▸ **Material for this task**:
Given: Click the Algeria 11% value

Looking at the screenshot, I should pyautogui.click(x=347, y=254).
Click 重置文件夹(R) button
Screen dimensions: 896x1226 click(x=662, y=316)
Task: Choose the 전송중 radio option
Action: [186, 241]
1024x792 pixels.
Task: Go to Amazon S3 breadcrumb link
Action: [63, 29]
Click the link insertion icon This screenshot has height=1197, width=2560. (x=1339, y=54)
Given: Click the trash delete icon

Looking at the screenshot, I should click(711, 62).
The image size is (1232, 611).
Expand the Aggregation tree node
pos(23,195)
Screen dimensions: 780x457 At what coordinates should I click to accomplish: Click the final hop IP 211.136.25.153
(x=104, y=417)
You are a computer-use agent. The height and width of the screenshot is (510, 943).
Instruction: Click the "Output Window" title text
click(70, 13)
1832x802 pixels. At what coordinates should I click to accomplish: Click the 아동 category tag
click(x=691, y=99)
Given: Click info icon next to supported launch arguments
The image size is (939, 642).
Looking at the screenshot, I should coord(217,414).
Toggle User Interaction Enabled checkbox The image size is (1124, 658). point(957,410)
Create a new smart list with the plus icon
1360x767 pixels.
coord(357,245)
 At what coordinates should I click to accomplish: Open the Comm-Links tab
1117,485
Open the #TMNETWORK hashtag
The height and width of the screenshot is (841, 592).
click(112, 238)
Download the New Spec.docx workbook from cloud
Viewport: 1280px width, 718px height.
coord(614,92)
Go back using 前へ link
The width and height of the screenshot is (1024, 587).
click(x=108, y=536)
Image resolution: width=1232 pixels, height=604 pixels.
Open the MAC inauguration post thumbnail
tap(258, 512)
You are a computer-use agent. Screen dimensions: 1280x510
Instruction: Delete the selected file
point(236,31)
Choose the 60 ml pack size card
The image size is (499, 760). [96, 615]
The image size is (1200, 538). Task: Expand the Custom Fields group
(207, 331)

▸ **Task description**: Where does the string "computer" appear in the records? Copy every line that holds it.

▸ **Task output**:
You are a computer-use agent. The height and width of the screenshot is (510, 943).
You are a computer-use agent. Screen dimensions: 1280x510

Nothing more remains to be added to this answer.